───── Provided entries ─────

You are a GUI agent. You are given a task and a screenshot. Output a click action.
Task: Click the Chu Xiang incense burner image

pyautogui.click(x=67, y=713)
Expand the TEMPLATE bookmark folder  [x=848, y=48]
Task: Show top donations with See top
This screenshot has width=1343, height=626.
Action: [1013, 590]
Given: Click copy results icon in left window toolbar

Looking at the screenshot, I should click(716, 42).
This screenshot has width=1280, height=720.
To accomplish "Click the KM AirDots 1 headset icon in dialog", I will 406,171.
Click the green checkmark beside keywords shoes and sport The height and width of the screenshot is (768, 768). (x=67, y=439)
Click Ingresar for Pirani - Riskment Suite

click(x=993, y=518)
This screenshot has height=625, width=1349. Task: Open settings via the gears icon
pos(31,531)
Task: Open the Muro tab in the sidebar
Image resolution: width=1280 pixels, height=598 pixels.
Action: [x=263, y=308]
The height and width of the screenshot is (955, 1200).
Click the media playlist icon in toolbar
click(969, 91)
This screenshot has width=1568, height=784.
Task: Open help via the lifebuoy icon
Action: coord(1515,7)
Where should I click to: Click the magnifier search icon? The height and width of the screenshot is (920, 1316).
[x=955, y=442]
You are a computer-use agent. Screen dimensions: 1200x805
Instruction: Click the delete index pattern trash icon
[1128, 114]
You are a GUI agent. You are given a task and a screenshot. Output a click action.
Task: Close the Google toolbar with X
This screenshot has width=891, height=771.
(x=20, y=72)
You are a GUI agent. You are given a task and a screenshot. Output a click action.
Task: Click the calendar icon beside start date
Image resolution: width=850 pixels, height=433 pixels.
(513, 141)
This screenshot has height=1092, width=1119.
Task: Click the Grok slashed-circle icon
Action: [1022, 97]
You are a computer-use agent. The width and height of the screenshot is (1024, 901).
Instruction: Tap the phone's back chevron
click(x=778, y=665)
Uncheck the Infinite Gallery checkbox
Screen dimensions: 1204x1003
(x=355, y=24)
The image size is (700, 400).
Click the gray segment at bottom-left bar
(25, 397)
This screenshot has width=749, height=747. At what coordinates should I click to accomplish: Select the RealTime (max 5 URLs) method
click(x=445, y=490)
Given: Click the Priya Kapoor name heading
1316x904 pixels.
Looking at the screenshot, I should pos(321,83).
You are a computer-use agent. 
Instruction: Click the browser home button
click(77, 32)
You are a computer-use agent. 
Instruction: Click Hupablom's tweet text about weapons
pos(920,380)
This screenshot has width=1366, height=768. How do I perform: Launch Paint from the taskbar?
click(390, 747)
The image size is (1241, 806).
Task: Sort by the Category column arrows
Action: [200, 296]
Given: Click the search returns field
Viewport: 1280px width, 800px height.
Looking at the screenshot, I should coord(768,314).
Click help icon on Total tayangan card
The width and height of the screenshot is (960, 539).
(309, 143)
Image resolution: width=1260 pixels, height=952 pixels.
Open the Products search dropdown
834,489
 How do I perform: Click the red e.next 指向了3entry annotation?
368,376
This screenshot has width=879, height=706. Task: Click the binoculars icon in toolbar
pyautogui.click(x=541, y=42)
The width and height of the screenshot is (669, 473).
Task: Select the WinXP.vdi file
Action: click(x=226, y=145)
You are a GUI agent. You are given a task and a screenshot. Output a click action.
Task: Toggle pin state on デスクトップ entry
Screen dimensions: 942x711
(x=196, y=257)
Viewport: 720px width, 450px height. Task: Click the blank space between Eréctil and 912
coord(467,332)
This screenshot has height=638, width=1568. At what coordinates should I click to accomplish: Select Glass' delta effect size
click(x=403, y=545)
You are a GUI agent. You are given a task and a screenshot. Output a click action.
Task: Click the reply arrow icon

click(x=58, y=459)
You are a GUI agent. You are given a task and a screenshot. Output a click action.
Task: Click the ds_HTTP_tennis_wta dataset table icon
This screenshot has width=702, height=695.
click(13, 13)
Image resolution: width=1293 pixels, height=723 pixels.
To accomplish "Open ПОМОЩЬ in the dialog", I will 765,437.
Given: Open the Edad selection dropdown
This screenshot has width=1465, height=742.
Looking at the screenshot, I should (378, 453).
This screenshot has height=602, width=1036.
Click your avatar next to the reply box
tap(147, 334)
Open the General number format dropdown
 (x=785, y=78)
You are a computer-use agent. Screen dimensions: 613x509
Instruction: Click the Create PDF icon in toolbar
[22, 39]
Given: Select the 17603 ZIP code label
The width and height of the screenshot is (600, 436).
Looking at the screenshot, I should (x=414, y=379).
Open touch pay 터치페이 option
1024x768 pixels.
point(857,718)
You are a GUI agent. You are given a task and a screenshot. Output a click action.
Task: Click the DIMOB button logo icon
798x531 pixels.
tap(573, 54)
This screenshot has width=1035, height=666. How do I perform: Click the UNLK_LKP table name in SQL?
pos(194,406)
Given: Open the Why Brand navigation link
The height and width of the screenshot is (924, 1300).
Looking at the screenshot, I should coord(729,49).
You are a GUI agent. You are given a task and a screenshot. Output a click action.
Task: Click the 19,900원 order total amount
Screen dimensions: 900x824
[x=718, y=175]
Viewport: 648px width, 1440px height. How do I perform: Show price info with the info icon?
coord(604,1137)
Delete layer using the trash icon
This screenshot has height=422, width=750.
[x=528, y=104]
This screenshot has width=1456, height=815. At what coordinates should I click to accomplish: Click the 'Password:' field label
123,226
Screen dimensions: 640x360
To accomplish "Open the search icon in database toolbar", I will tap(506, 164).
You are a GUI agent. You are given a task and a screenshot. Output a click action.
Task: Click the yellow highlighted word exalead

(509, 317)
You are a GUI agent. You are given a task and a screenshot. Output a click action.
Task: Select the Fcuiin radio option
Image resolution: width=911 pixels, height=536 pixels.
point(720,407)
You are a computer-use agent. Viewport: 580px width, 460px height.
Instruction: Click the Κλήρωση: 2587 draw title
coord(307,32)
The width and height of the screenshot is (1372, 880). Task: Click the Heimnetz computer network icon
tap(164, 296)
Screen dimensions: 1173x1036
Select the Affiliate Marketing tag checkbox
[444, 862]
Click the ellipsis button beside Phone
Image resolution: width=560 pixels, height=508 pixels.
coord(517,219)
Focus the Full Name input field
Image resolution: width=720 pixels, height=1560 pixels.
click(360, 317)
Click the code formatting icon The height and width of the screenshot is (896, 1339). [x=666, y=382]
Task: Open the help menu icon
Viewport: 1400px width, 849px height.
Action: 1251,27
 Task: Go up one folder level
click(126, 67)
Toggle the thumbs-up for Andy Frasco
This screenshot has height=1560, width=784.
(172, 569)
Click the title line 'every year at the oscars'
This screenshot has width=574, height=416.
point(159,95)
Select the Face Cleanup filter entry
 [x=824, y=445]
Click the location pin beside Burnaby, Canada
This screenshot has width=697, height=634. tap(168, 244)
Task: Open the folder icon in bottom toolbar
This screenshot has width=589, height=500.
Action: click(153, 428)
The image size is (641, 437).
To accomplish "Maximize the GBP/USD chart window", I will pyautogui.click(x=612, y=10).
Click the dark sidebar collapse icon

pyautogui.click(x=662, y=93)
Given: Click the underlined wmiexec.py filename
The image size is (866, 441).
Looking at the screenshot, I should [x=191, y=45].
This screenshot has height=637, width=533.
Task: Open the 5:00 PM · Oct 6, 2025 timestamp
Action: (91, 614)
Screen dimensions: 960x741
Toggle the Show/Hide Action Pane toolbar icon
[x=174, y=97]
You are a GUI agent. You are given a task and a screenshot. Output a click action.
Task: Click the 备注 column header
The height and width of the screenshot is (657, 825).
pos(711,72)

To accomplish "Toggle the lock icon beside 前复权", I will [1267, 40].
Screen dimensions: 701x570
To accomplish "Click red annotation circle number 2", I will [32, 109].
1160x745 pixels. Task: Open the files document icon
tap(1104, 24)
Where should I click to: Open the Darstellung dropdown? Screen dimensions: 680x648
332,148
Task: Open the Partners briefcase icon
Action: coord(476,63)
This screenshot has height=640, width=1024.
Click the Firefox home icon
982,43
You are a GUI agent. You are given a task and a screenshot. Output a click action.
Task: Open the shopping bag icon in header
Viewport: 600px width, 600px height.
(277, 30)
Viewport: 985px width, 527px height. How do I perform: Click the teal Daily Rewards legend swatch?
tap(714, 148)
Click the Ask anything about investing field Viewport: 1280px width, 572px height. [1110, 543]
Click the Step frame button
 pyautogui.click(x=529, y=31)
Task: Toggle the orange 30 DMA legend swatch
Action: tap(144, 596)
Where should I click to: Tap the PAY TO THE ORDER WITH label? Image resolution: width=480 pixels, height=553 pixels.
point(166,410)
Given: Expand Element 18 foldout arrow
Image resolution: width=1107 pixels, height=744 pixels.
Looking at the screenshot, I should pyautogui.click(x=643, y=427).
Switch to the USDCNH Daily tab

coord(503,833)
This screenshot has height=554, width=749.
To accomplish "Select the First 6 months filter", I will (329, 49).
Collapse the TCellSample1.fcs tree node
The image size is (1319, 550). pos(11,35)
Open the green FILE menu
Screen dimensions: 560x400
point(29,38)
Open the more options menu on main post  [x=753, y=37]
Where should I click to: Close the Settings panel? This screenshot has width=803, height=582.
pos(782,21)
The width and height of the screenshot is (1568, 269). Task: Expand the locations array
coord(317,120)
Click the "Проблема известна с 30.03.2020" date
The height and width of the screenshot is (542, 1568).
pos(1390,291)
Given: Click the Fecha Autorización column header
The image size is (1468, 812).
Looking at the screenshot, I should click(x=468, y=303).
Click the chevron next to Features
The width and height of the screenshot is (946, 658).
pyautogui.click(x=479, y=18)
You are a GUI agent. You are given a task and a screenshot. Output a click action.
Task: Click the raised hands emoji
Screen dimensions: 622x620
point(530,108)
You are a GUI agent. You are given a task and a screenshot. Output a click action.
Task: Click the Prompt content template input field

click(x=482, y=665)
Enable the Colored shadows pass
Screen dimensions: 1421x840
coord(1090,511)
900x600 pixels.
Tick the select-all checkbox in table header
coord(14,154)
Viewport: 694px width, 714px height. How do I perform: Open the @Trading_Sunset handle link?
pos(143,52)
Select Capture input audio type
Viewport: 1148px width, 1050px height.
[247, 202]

─────

Reply with the number of lines in the data above that contain "code", and with nothing else.

2